Stairs, a 2-for-15 lifetime hitter against Rivera, for the hope against a man who has thrown 35 pitches already…but Rivera immediately jumps out to an 0-2 count and then backs the older man off the plate for ball one. Stairs waits out a diving breaking ball for ball two, but the next one catches him fishing, and that’s that.
There’s a reason why Rivera’s a first ballot Hall of Famer and Matt Stairs is, well, Matt Stairs.
> What is it about teams self-destructing against the pinstripes? Yankee Fan doesn’t want to hear this, but it’s actually what happens in most games, really. The Dodgers self-destructed against the Phillies with weak pitching. The Rockies did it with an utter inability to hit left-handed pitching.

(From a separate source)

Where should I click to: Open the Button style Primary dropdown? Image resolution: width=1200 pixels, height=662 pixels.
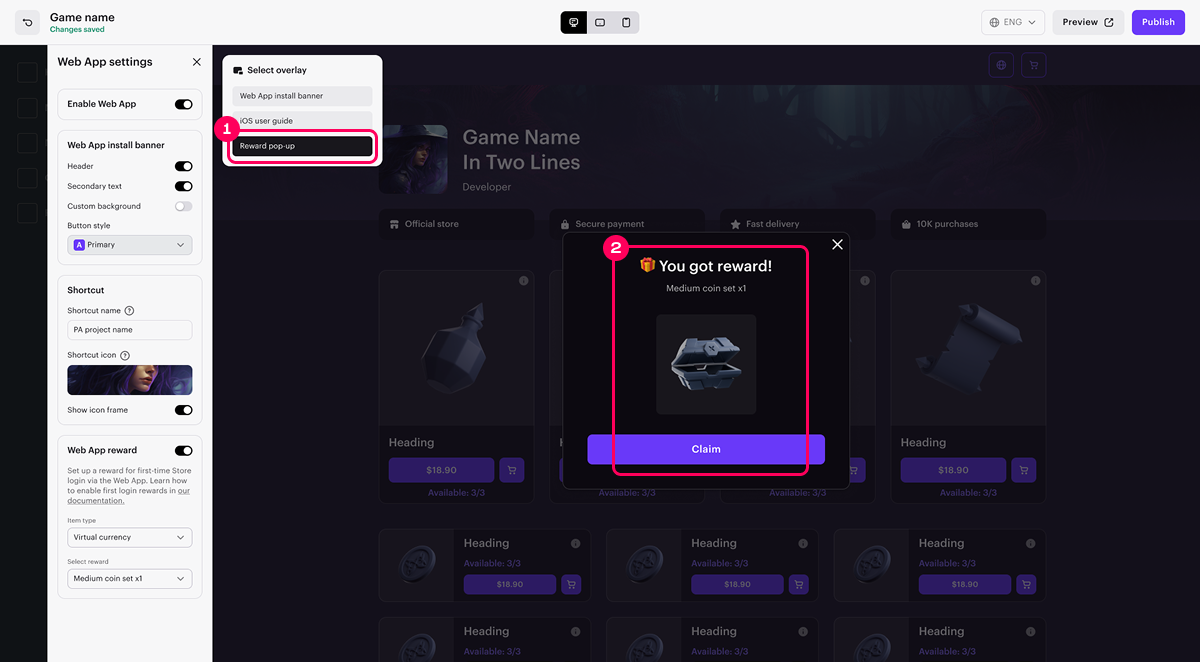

But when you do it against the most famous franchise on the planet, Voodoo Magic Pinstripes have to be the cause. (And if “self-destruct” is defined as not sending the runners, that’s a pretty small threshold for self-destruct.)
> Encouraging for the Phillies: Alex Rodriguez stayed down tonight, and as the past two nights have shown, you can pitch to this team when he’s firing up blanks. Discouraging: The same is true for the Yankees when Howard isn’t hitting. It’s not as if he’s likely to break out in the next game either, because…
> Andy Pettitte gets the ball for New York in Game Three in Philadelphia against Cole Hamels, and, um, Pettitte’s left-handed. I know that the Phils have been aces at home, but I can’t see this series ending there. (Happy to be wrong, of course.)